In terms of technology, however, I think we're starting to see the advancement of and use of 2 new devices: the 4K 3D surgical microscope, as well as robotics for micro surgery. There have been a lot of exciting new techniques and approaches using those technologies. I also think artificial intelligence might be able to help us identify the most likely tubules to have sperm during a microTESE.

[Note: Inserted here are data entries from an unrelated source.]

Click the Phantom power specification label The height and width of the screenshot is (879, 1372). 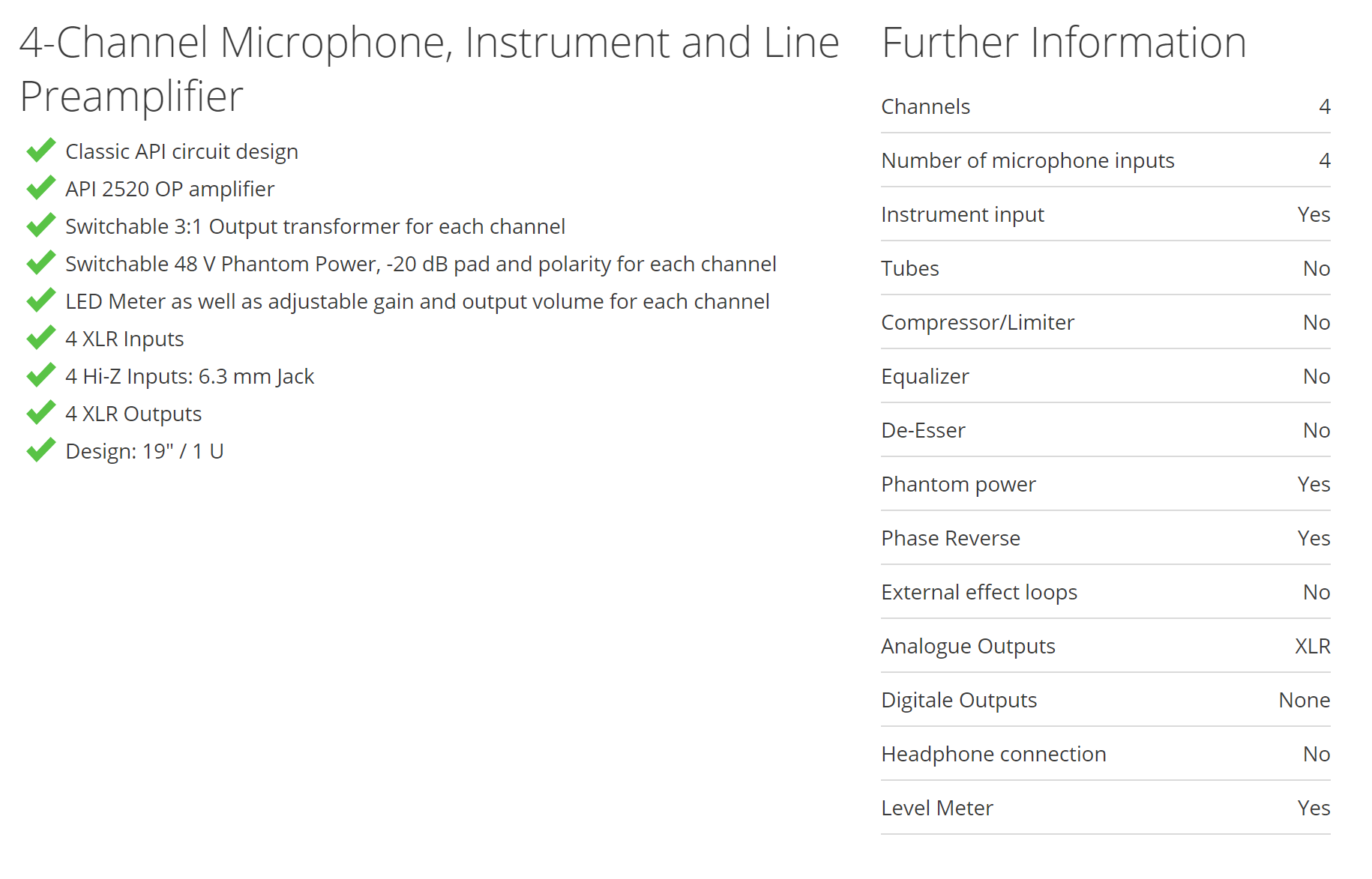click(x=958, y=484)
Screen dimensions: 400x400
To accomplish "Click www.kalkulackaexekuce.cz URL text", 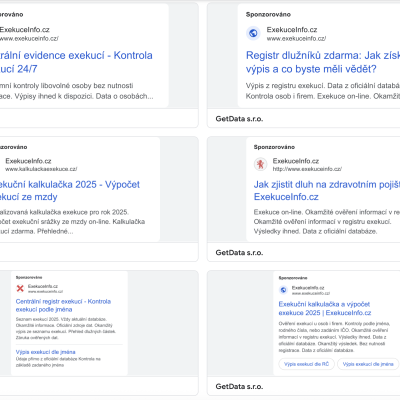I will [41, 169].
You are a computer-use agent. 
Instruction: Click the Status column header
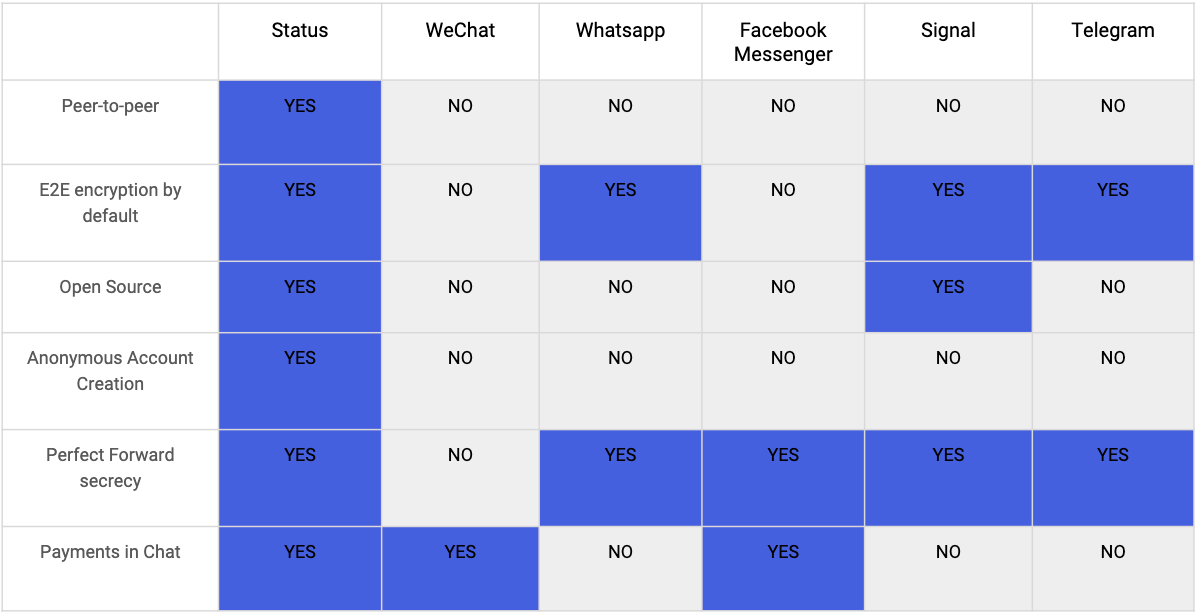click(300, 41)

One of the really cool things that we're looking at for male infertility actually is not creating life but preserving fertility. Currently, patients who undergo chemotherapy or radiation for cancer are at risk for losing their fertility permanently. This becomes really problematic when you have to treat boys who have not undergone puberty. They can't give a semen sample to bank before they get treatment, and unfortunately, once they are treated with chemotherapy or radiation, they may never have sperm at all. So what are we going to do for them and their future fertility? There’s a really cool program that Kyle Orwig [, PhD], has created. He made a testicular tissue cryopreservation protocol, in which you collect and bank testicular tissue from boys before they get their chemotherapy or radiation therapy in hopes of, in the future, grafting it back onto them after their treatment so that that tissue can later on create sperm for family planning. He's doing a lot of research in it, and he has successfully been able to do this in monkeys. In 2019, he grafted testicular tissue back onto a monkey, and that graft was able to create sperm that was used to create a baby monkey. We're not there yet with humans, but the actual protocol for testicular tissue preservation is underway in anticipation that we can do this in the future. In places like Northwestern, where I'm finishing up now, we do this. We are collecting boys' tissue in hopes of later on preserving their fertility. That's pretty cool stuff.